Critical Counter-Terror Op Is 'Makeshift'

Critical Counter-Terror Op Is 'Makeshift'

Mark Mazzetti and David Rohde are stirring up attention with their piece in the morning's New York Times, "Amid Policy Disputes, Qaeda Grows in Pakistan." As well it should. The return of attention to the region is long overdue - it's been nearly three months since Ambassador Ryan Crocker admitted to the Senate Foreign Relations committee, under probing questions from committee chair Senator Joe Biden, that the greater threat to American security was "al Qaeda in the Pakistan/Afghanistan border area." Casualties in the region are on the rise - in May, they eclipsed the toll in Iraq - and pro-Taliban forces have regrouped and are mounting military offensives of their own.

But even as urgency mounts, the administration continues to pay the region short shrift. So while Mazzetti and Rohde get credit for exposing the bureaucratic struggles and the bitter disagreements that have plagued the anti-terror effort, it's also worth noting that the two reporters lay bare precisely how little attention is being paid to the escalating troubles along the Afghanistan/Pakistan border.

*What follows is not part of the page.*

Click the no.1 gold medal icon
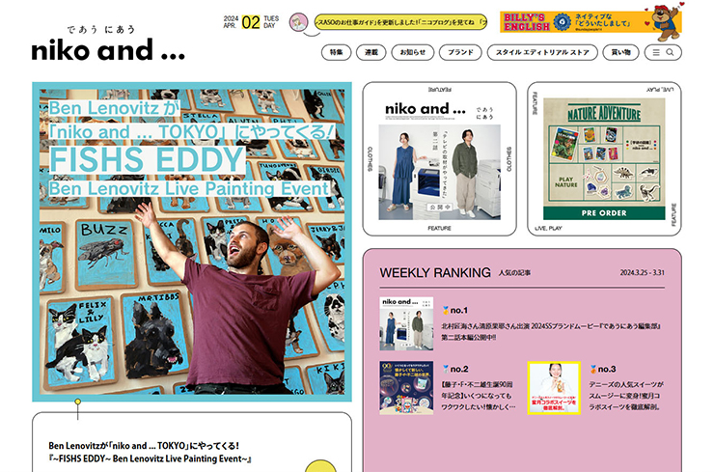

The picture they present does not speak well of where administration priorities should be, describing the current outlay of resources "makeshift":

There was nowhere to house an expanding headquarters staff, so giant Quonset huts were erected outside the cafeteria on the C.I.A.'s leafy Virginia campus to house a new team assigned to the bin Laden mission. In Pakistan, the new operation was staffed not only with C.I.A. operatives drawn from around the world, but also with recent graduates of "the Farm," the agency's training center at Camp Peary in Virginia.

"We had to put people out in the field who had less than ideal levels of experience," one former senior C.I.A. official said. "But there wasn't much to choose from."

Rookies in huts? How did it come to be that the greatest threat facing our national security end up as an afterthought?

One reason for this, according to two former intelligence officials directly involved in the Qaeda hunt, was that by 2006 the Iraq war had drained away most of the C.I.A. officers with field experience in the Islamic world. "You had a very finite number" of experienced officers, said one former senior intelligence official. "Those people all went to Iraq. We were all hurting because of Iraq."